Reproduce the part that opens with the line containing "Task: Edit the Supreme Court option label" and closes with the line containing "click(x=29, y=7)", requests included, but multiply every coordinate in the answers by 0.7, rounding to whole numbers with halves going up. Leave the pictures out of your answer.

[Entries taken from a collection]
***

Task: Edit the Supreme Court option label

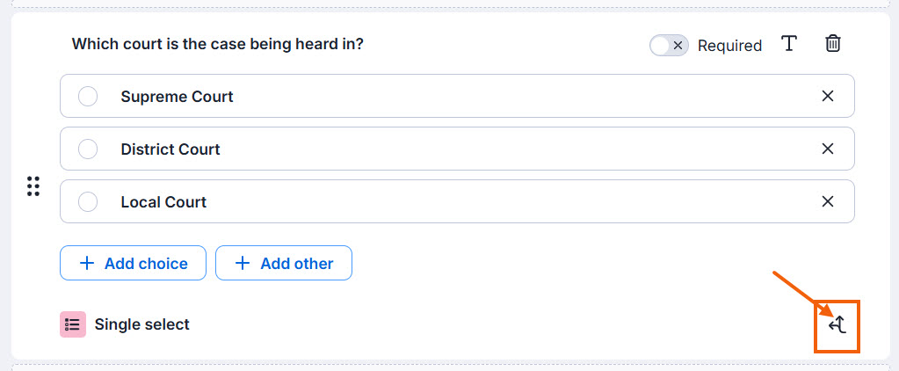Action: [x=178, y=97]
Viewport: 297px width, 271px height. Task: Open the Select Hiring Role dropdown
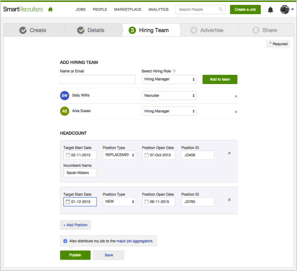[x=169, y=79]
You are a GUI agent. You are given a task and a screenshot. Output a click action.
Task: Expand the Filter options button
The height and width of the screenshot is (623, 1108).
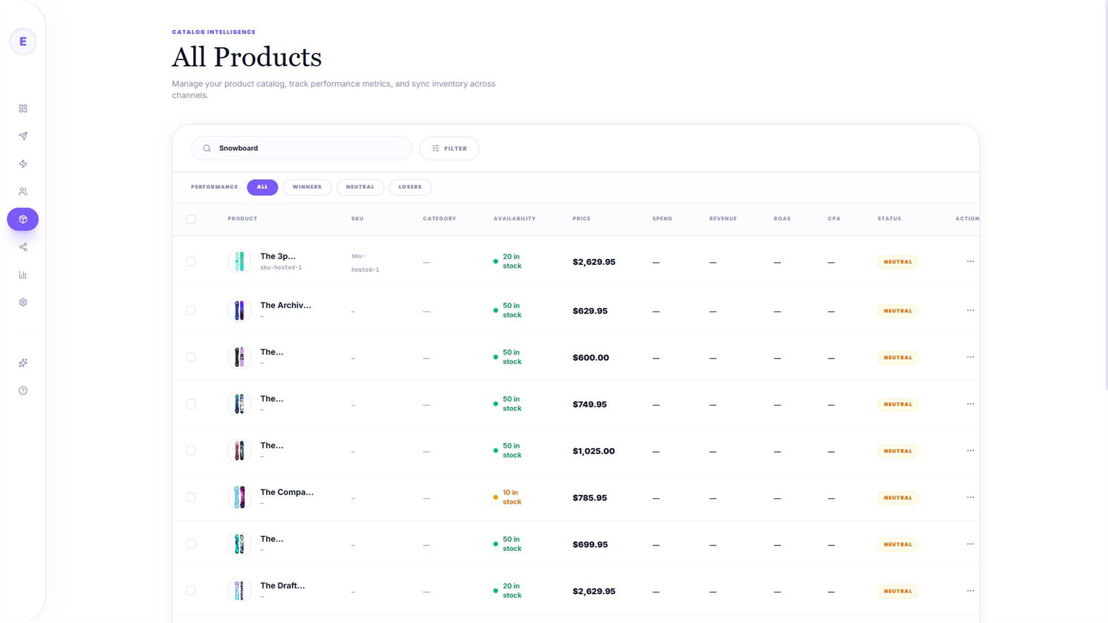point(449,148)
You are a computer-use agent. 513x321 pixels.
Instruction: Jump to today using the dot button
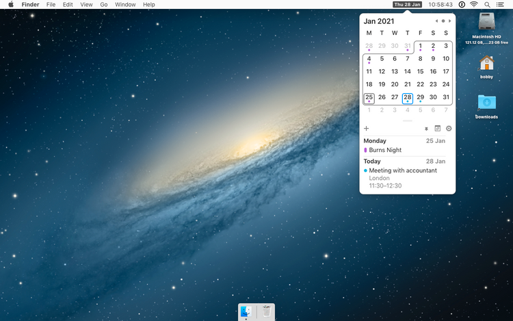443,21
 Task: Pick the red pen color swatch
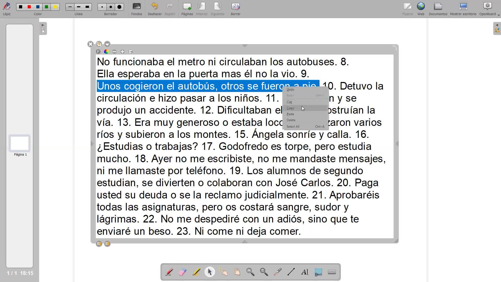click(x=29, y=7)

***

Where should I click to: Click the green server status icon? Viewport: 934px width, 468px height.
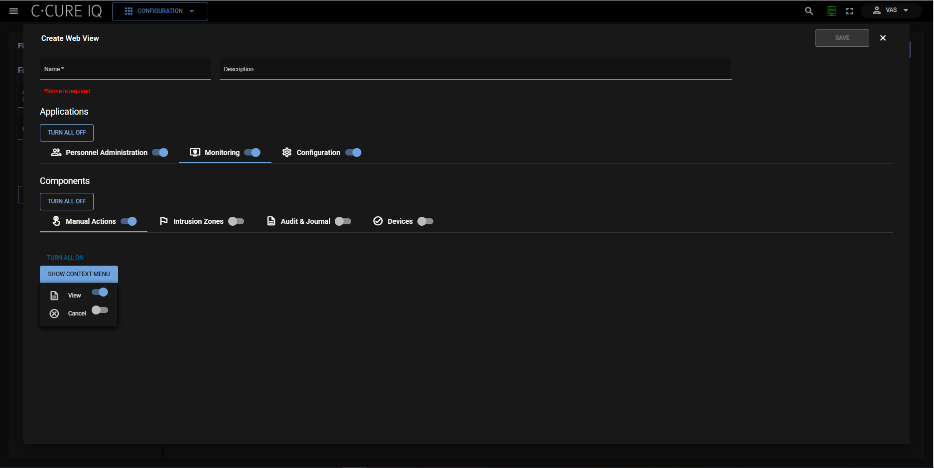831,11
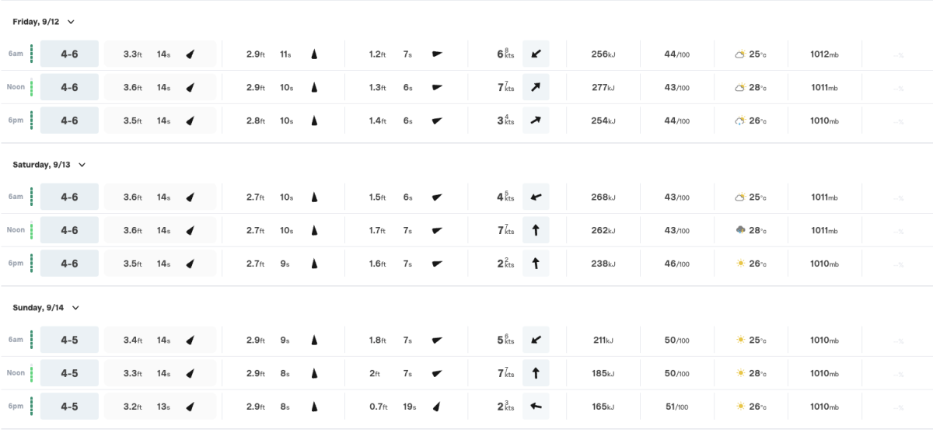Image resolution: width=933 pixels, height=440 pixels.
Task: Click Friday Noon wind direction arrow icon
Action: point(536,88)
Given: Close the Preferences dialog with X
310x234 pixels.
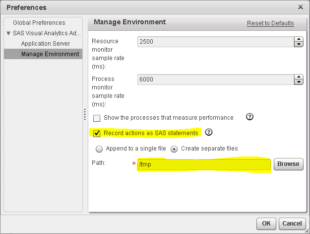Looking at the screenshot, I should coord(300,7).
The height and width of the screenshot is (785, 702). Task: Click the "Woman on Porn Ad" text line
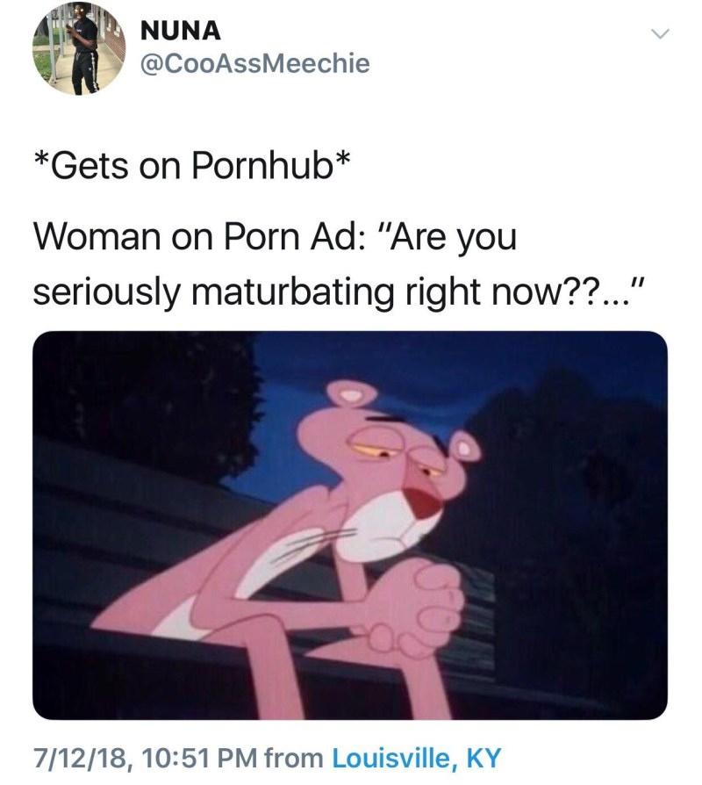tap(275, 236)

***

Exercise result >>
Task: Edit the Supreme Court option label

Action: [x=125, y=68]
Viewport: 297px width, 271px height. Task: Open the Select Hiring Role dropdown
[x=118, y=55]
You are a GUI agent. You are given a task and a screenshot. Output a click action.
Task: Expand the Filter options button
The height and width of the screenshot is (623, 1108).
point(314,104)
You are a computer-use agent. 513x321 pixels.
Instruction: Jump to today using the dot button
310,15
 Task: Pick the red pen color swatch
click(x=20, y=5)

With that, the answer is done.